> **Task item**: Select and copy out every line in the records containing "computer".

*** Opening Provided entries ***

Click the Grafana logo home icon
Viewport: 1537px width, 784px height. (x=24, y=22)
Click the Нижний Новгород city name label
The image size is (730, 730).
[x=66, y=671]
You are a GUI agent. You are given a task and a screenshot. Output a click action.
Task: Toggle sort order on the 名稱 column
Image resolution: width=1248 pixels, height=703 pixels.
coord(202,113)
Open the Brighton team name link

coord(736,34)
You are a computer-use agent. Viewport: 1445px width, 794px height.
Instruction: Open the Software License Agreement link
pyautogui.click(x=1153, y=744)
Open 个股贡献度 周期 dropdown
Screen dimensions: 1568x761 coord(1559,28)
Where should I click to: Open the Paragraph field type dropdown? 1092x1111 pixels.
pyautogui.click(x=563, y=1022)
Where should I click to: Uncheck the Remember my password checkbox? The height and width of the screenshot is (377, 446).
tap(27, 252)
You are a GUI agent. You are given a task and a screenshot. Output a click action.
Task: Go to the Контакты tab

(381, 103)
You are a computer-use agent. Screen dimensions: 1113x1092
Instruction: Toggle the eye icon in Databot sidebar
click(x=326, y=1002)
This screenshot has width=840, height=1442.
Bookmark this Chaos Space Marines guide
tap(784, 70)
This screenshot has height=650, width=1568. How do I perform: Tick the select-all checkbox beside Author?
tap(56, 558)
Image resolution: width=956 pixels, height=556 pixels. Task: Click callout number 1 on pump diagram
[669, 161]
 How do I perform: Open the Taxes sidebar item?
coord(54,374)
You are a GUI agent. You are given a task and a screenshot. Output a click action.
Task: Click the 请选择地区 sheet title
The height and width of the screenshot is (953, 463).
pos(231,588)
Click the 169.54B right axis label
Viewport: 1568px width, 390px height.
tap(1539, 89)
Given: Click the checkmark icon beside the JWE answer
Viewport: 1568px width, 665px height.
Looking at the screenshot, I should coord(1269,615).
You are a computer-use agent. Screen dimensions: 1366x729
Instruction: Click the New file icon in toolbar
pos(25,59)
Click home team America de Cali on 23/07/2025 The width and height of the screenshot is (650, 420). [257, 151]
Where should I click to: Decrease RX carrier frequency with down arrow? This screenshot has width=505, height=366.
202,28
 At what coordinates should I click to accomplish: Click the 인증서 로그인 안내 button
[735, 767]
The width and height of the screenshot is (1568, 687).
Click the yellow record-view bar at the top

*** Closing Provided entries ***

> **Final answer**:
You are a computer-use agent. Viewport: 1445px width, 794px height.
You are a computer-use agent. Screen dimensions: 1113x1092
You are a computer-use agent. Screen dimensions: 1366x729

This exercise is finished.